[Dataset records]

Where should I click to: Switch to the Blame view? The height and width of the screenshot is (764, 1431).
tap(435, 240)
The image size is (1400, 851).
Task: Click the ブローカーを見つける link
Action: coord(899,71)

Given exercise: Repeat the data above line for line, without changing anything.

Solution for this exercise:
Where should I click to: Switch to the Blame view? The height and width of the screenshot is (764, 1431).
tap(435, 240)
The image size is (1400, 851).
Task: Click the ブローカーを見つける link
Action: coord(899,71)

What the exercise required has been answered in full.